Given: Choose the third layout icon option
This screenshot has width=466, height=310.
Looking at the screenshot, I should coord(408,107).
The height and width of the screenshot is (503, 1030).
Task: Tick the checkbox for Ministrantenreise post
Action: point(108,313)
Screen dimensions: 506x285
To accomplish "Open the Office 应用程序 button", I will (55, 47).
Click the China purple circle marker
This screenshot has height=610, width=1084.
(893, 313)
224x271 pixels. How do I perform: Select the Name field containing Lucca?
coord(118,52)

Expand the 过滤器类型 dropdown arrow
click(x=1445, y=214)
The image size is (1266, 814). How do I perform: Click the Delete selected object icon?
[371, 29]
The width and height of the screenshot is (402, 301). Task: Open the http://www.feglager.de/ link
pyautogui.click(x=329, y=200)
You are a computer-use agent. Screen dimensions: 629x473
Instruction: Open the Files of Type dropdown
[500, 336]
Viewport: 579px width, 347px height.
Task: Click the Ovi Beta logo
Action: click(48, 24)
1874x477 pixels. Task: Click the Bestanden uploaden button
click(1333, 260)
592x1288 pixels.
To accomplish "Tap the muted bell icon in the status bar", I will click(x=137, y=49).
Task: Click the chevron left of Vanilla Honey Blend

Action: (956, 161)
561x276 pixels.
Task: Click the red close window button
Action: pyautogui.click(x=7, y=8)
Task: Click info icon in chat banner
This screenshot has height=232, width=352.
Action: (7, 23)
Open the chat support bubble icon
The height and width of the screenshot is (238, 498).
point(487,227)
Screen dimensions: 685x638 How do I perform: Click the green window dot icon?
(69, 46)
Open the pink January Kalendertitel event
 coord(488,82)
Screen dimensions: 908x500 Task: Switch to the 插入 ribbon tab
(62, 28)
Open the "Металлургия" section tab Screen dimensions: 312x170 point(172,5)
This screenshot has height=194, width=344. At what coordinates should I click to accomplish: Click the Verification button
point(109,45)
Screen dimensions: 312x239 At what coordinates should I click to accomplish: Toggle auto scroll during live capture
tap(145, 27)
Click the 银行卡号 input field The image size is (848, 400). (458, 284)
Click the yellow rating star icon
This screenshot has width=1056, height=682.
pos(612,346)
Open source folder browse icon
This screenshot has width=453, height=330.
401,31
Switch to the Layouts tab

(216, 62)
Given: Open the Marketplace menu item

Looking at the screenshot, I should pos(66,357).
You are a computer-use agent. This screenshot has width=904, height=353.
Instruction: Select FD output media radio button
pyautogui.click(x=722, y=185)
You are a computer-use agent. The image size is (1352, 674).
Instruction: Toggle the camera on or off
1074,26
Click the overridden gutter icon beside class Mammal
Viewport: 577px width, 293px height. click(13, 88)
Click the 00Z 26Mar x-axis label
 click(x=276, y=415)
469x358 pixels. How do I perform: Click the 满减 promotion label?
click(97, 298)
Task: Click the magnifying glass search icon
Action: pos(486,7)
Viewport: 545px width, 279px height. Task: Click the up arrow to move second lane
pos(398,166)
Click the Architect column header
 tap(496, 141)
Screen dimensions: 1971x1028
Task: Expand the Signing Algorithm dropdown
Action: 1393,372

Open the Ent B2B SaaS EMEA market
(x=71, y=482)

▶ [WHAT YOU WILL DO] Pull out each line above that contains the word "Instruction".

▶ [THE SOLUTION]
Instruction: Open the Files of Type dropdown
Instruction: Select FD output media radio button
Instruction: Toggle the camera on or off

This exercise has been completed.